Eating disorders have a genetic component but are often triggered by social and environmental factors such as stress, bereavement, family break-ups, physical illness, bullying, abuse or difficulties at school or work.


For example, somebody who is struggling with their life may begin to believe things would be better if they were thinner (a belief which is often embedded in low self-esteem and body confidence). Being in control of their weight may help them to feel they have more control over their life.

Who can be affected by an eating disorder?

Most eating disorders typically develop in people during their late teens to mid-twenties, although they can develop at any time of life and a significant proportion of those affected are male. It is difficult to know exactly how many people in the UK are affected by an eating disorder as many people go undiagnosed. 

Eating disorders include:

Anorexia nervosa – whereby an individual is fixated on achieving a low body weight, despite the costs to their health. This includes severely restricting food, often alongside exercising excessively or purging by vomiting and laxative use. It is also usually accompanied by a distorted body image and the belief they are overweight or too big.

Bulimia nervosa – whereby an individual is caught up in a vicious cycle of uncontrolled binge eating, followed by compensatory purging behaviours often involving vomiting and/or laxatives.

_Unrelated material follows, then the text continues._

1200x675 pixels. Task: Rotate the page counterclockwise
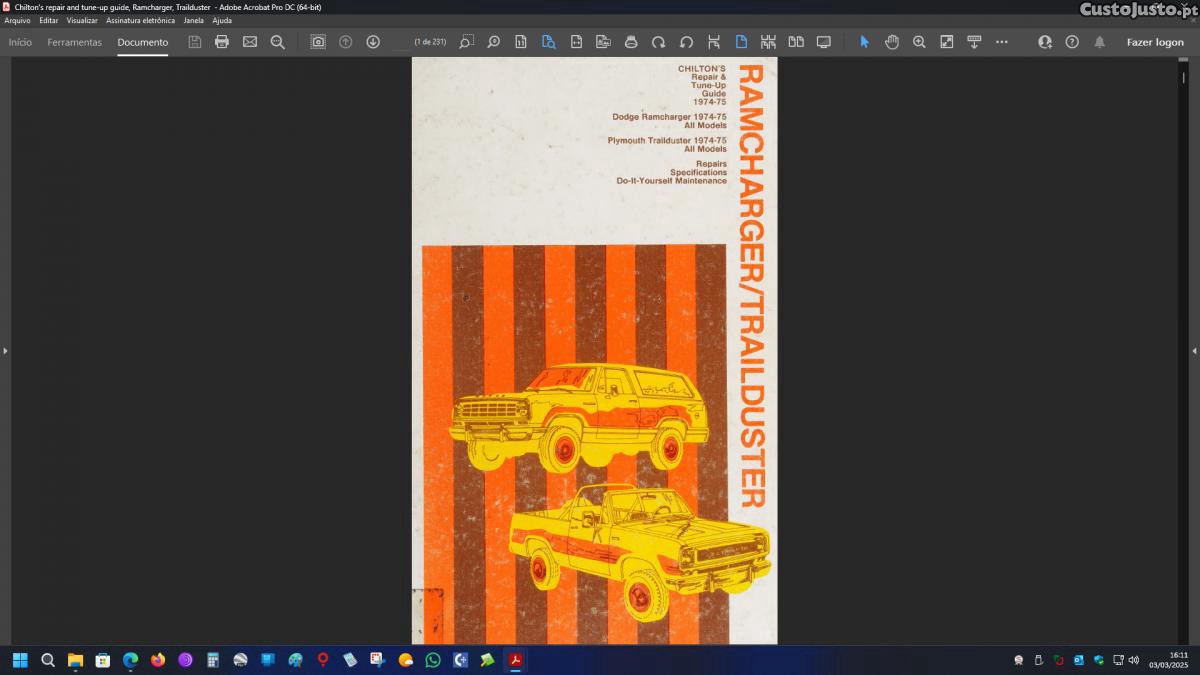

Binge eating- whereby an individual has repeated episodes of excessive eating over a short period of time, accompanied by feelings of loss of control and shame.

What are the signs and symptoms?

Symptoms of eating disorders vary significantly between individuals and if symptoms do not correspond exactly with the official eating disorder descriptions, the eating disorder may be classified as “Other Specified Feeding or Eating Disorders” (OSFED).

Although not formally recognised as an eating disorder, the prevalence of orthorexia is increasing and is likely being fuelled by our dangerous “clean eating” and dieting culture. This condition is not necessarily driven by poor body image and desire to lose weight but is governed by the obsession to eat healthily. Signs and symptoms include an unhealthy pre-occupation with the quality of food, inflexible and rigid meal patterns, compulsive checking of ingredients lists and labels, cutting out an increasing number of food groups/ingredients (carbs, dairy, gluten, fat, sugar), an obsessive need to only consume foods considered to be healthy and exhibiting high levels of distress when perceived healthy foods are unavailable.

Impact of the pandemic

There are increasing concerns regarding the impact of the COVID-19 pandemic on eating disorders. It is a time of high stress and anxiety, and lockdown rules mean people are much more isolated from friends and family than usual. Eating disorders thrive in isolation and there is increased risk of suicide. 

If you suspect you have an eating disorder, please confide in somebody close to you and seek advice from your GP. If you think somebody you know is affected, encourage them to seek help and offer to attend a GP appointment with them. Reassure them that you care about them and will not judge or criticise them. Although GPs are not eating disorders experts, they will be able to assess any urgent medical concerns and refer you on to a specialist eating disorders service. Specialist eating disorders teams are highly successful at treating eating disorders and are made up of psychiatrists, psychologists, specialist nurses, and dietitians.